** Описание задачи **
Замените «федеральное телевидение» на «государственное телевидение» в отрывке о войне и приведите его фрагмент от слов «И несмотря на» до слов «войны не было.» включительно.

** Исходный отрывок **
- - - -

Всем было очевидно совершенно, что это зло, что предпосылки к войне совершенно ложные, что она ничем не оправдана. Всем было очевидно, где правда в это время.
Правда была в том, что мы напали на соседнее государство. Правда была в том, что оно ничем нас на войну не спровоцировало. Война носит очевидно захватнический характер, несправедливый, и все попытки как-то ее объяснить высосаны из пальца.
Кроме того, было ясно, что с точки зрения истории новейшей России творится зло какое-то совсем уж беспрецедентное, что страна делает шаг в направлении пропасти. Не говоря о том зле, которое, повторюсь, совершенно необоснованно, абсолютно неспровоцированно она причиняет украинскому народу.
И несмотря на то, что в течение предшествующих восьми лет федеральное телевидение массированно пропагандировало возможность силовых методов, что все цепные псы, от Соловьева до Скабеевой, и все их псевдоэксперты пытались доказать людям необходимость, целесообразность насилия и, главное, самую возможность нарушения всевозможных табу и начала войны против братского еще в тот момент украинского народа, никакой широкой общественной поддержки войны не было.

- - - -

** Представленные данные **
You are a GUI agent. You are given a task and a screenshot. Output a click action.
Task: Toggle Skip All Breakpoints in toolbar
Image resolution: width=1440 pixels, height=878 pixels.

- - - -

** Правильный ответ **
И несмотря на то, что в течение предшествующих восьми лет государственное телевидение массированно пропагандировало возможность силовых методов, что все цепные псы, от Соловьева до Скабеевой, и все их псевдоэксперты пытались доказать людям необходимость, целесообразность насилия и, главное, самую возможность нарушения всевозможных табу и начала войны против братского еще в тот момент украинского народа, никакой широкой общественной поддержки войны не было.